» Your instructions
Repeat exactly the lines of the material below that run from the "Select the MAX chart range" line to the "Click the Add a" line, including both, and do not carry over any pictures.

» Source material
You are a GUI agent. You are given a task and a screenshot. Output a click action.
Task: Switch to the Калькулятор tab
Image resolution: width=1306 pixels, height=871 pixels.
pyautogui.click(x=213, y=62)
* * *
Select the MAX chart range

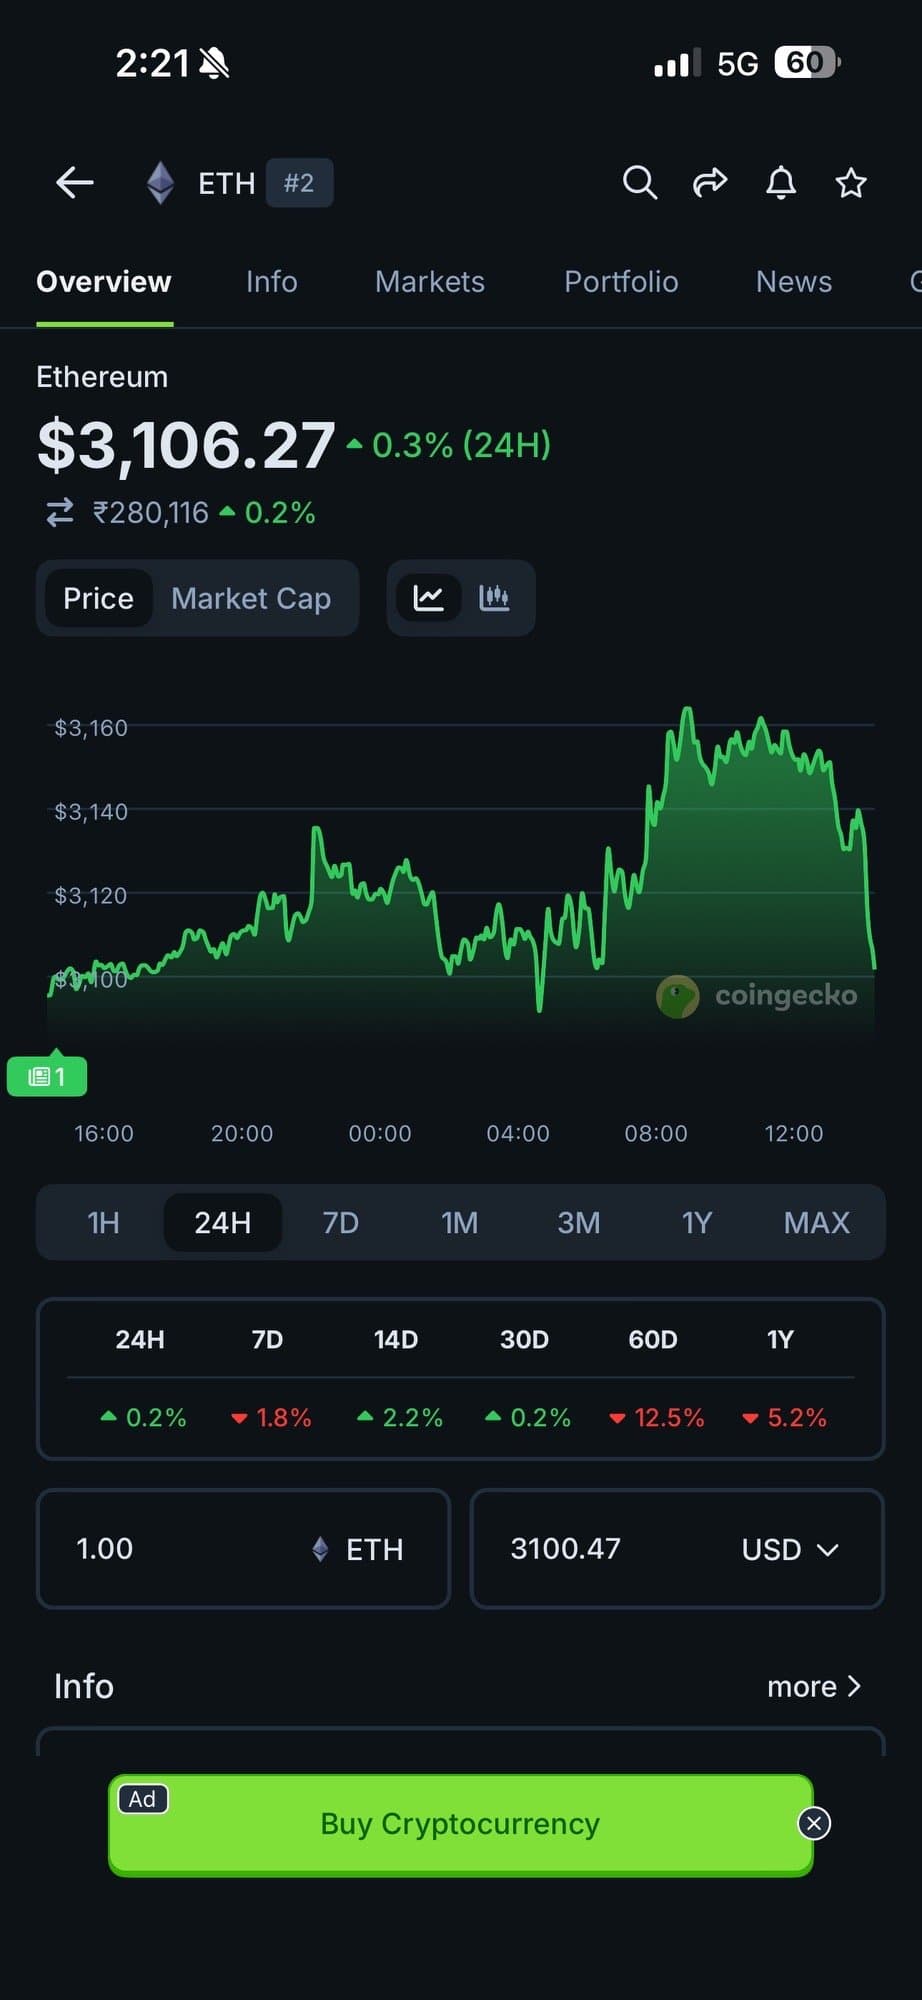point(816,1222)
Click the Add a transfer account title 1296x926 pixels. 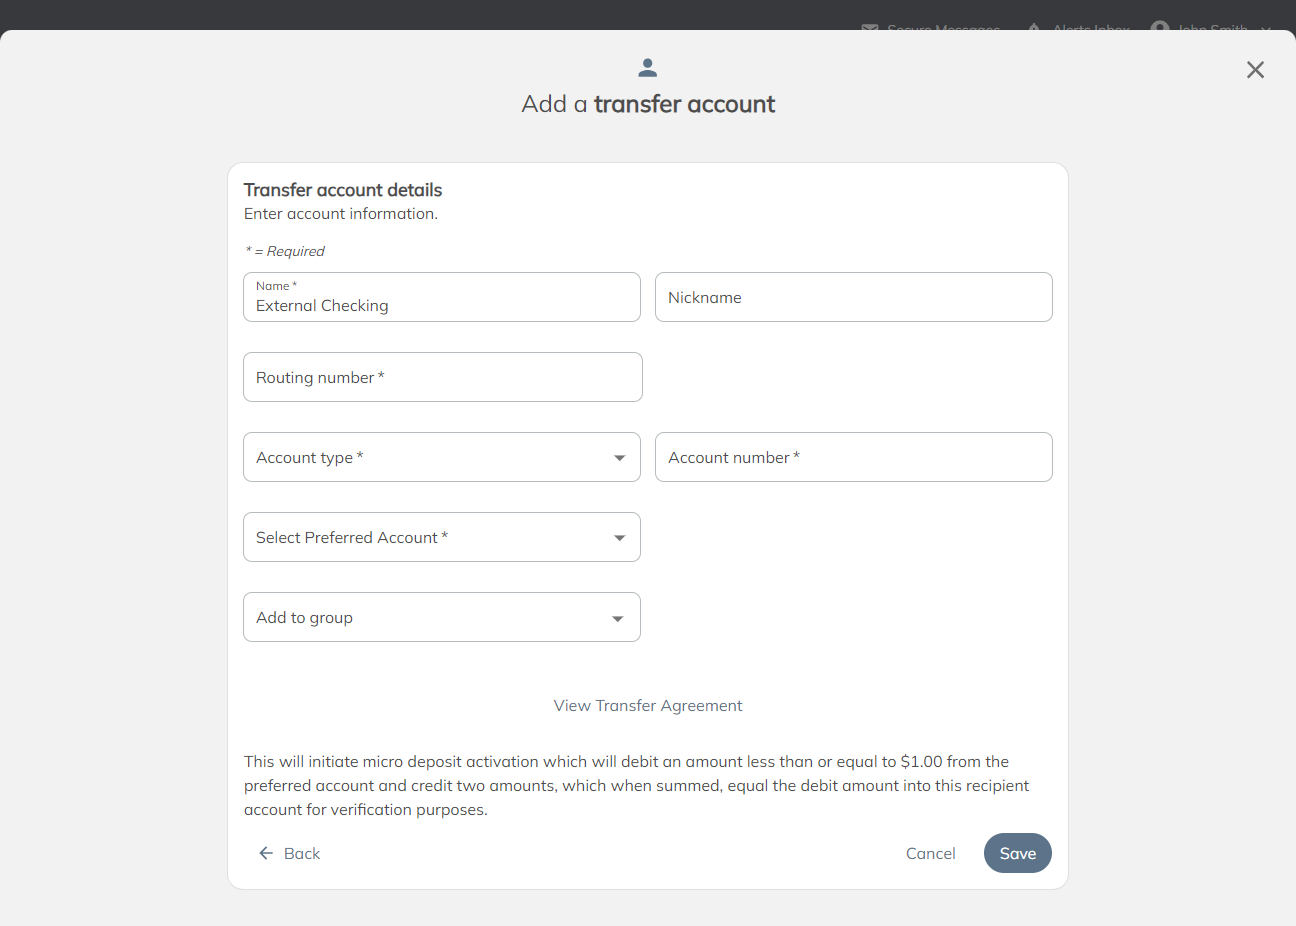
...
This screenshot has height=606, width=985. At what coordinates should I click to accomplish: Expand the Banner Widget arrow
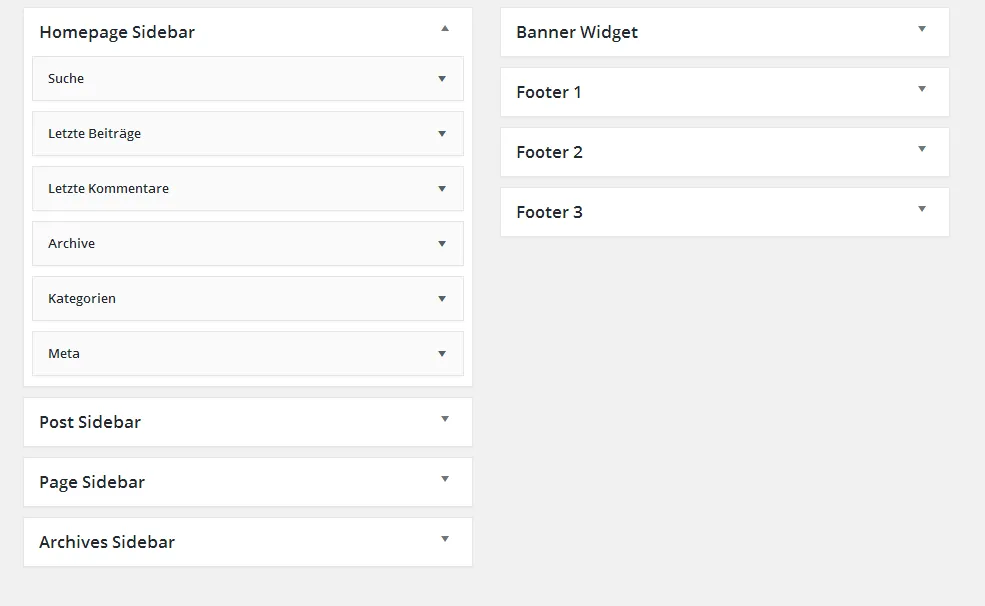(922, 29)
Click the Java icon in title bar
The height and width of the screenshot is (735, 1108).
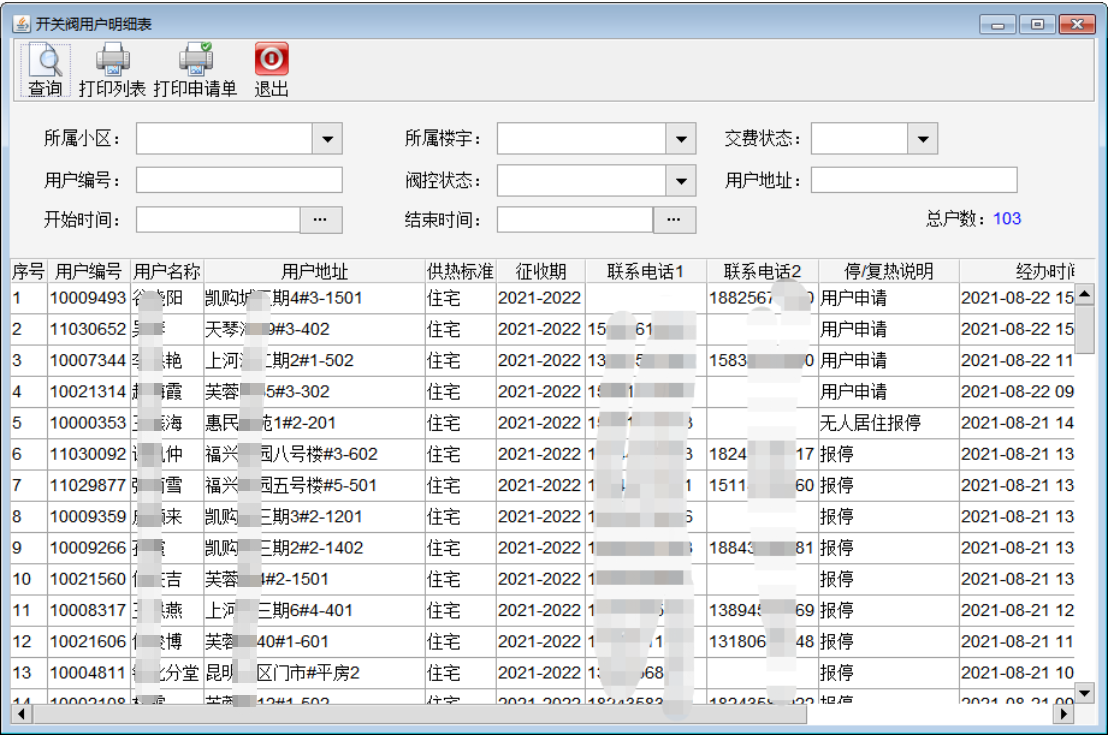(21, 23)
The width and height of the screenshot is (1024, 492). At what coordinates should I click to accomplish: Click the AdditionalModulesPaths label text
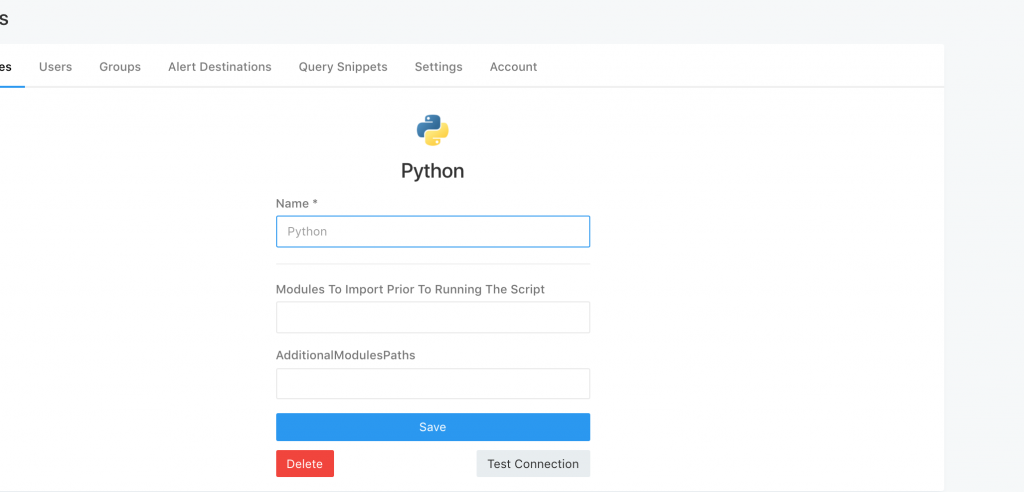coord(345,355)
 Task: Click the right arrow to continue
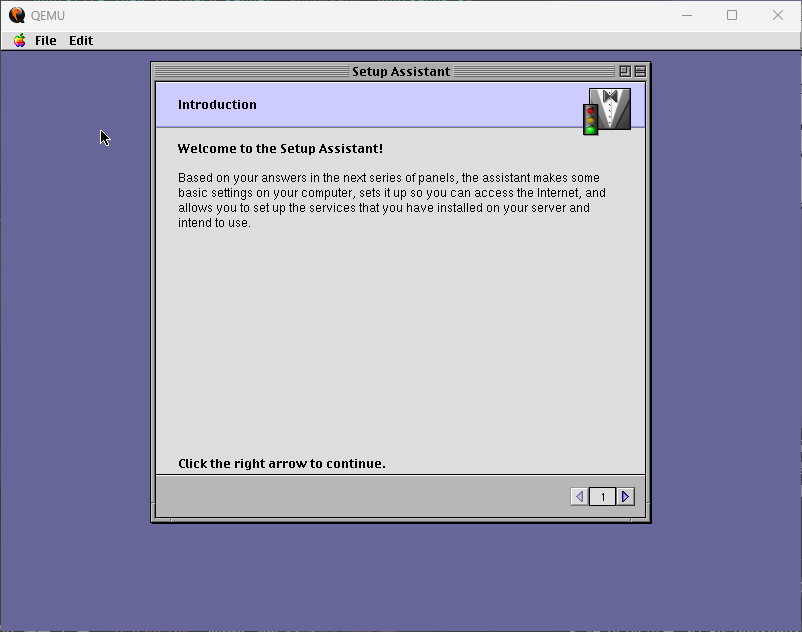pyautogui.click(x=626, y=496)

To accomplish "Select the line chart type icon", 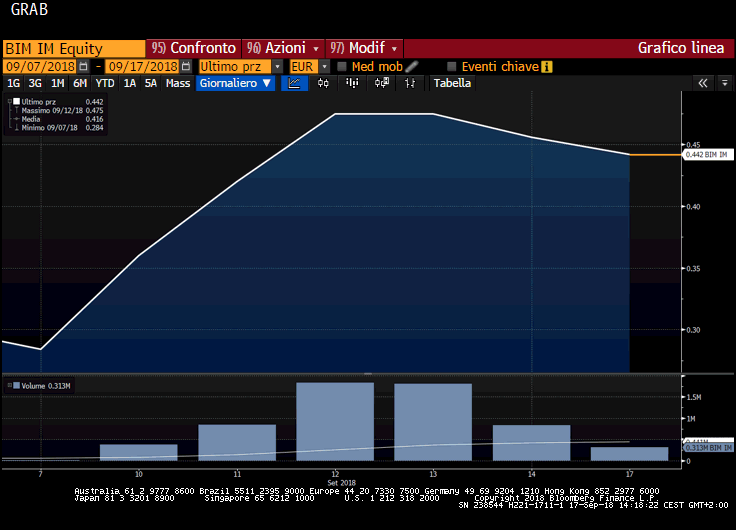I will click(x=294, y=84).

» Result
Select the MAX chart range

point(816,1222)
Click the Add a transfer account title 1296x926 pixels. 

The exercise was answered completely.